EXERCISE AIM → Find "Apply italic formatting in Properties bar" in the data below; transcribe the line it appears on and each line after it, exactly, to the end, and nothing else.

PROVIDED DATA →
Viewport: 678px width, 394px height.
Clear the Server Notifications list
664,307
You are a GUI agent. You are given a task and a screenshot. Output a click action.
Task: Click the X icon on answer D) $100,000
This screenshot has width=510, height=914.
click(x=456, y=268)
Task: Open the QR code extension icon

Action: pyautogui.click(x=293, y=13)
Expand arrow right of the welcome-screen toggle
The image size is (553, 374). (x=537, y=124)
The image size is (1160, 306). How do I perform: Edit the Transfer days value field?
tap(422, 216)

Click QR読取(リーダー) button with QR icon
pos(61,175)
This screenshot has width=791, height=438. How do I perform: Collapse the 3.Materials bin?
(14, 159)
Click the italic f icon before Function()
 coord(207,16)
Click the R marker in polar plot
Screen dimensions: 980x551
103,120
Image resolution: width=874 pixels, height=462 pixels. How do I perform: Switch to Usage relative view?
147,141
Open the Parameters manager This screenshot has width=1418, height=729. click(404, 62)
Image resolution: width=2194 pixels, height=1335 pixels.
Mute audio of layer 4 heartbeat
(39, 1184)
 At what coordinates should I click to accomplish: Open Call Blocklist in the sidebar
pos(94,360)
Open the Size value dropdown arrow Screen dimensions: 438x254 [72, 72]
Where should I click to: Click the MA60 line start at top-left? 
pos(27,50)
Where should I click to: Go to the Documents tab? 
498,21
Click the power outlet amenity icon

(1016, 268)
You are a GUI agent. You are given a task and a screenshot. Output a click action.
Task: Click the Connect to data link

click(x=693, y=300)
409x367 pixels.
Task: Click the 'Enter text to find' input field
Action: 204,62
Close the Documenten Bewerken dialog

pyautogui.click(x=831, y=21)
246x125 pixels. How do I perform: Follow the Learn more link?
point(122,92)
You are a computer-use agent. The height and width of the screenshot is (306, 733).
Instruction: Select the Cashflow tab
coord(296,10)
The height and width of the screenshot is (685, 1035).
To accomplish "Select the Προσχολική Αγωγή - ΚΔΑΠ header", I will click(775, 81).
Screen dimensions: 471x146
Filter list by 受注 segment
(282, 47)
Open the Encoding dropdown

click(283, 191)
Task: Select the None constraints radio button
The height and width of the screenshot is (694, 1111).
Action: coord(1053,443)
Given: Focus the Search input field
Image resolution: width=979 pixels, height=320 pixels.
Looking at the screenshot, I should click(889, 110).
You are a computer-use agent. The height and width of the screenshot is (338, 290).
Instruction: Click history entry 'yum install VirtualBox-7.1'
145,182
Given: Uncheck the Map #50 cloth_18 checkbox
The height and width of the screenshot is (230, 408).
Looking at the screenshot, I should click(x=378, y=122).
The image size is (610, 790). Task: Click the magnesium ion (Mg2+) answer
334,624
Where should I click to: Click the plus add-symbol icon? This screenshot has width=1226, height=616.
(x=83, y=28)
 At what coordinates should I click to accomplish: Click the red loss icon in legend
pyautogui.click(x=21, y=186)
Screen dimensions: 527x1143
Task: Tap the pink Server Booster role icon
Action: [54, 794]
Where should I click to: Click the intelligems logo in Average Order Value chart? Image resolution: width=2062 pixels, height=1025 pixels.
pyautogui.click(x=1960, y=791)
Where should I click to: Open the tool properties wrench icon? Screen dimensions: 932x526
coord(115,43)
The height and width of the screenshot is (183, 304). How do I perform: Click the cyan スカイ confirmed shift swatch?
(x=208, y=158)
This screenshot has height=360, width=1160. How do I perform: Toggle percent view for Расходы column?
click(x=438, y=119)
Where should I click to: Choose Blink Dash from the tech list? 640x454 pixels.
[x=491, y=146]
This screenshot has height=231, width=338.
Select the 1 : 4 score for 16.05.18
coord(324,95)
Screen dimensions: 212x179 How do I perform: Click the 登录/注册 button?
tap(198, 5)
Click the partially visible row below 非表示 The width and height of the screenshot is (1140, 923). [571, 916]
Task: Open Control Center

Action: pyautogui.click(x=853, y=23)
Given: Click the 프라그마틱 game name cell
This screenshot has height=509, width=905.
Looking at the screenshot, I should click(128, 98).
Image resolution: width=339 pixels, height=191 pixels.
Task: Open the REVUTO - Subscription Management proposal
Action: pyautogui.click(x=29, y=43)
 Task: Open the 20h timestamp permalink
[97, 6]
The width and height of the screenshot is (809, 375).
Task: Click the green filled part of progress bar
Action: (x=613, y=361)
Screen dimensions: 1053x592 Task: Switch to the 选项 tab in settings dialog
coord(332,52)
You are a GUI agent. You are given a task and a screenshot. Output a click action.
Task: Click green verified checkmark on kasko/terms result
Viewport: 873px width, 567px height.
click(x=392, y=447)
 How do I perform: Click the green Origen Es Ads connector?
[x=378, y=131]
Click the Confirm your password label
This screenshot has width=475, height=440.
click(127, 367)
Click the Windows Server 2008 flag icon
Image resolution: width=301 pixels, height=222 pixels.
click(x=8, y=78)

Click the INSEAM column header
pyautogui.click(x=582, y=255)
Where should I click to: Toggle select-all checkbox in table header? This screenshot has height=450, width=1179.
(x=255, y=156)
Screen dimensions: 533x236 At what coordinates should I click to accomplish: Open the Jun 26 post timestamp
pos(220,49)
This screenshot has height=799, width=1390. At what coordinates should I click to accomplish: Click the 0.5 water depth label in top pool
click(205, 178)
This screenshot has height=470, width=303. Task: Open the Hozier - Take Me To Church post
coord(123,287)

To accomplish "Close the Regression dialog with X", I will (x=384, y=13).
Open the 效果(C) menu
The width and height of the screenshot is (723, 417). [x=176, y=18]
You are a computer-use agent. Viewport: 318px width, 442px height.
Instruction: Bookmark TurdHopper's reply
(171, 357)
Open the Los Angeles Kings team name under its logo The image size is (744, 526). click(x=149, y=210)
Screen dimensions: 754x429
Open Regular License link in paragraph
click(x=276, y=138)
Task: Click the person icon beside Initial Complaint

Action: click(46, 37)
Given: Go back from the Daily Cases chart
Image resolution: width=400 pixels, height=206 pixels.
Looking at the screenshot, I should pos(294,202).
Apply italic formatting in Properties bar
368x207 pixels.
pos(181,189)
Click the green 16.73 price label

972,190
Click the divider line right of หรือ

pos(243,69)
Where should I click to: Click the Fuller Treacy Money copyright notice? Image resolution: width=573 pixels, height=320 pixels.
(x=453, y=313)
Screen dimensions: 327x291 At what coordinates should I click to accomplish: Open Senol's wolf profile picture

EXERCISE SOLUTION →
Apply italic formatting in Properties bar
368x207 pixels.
pos(181,189)
Click the green 16.73 price label

972,190
Click the divider line right of หรือ

pos(243,69)
Where should I click to: Click the Fuller Treacy Money copyright notice? Image resolution: width=573 pixels, height=320 pixels.
(x=453, y=313)
Screen dimensions: 327x291 At what coordinates should I click to accomplish: Open Senol's wolf profile picture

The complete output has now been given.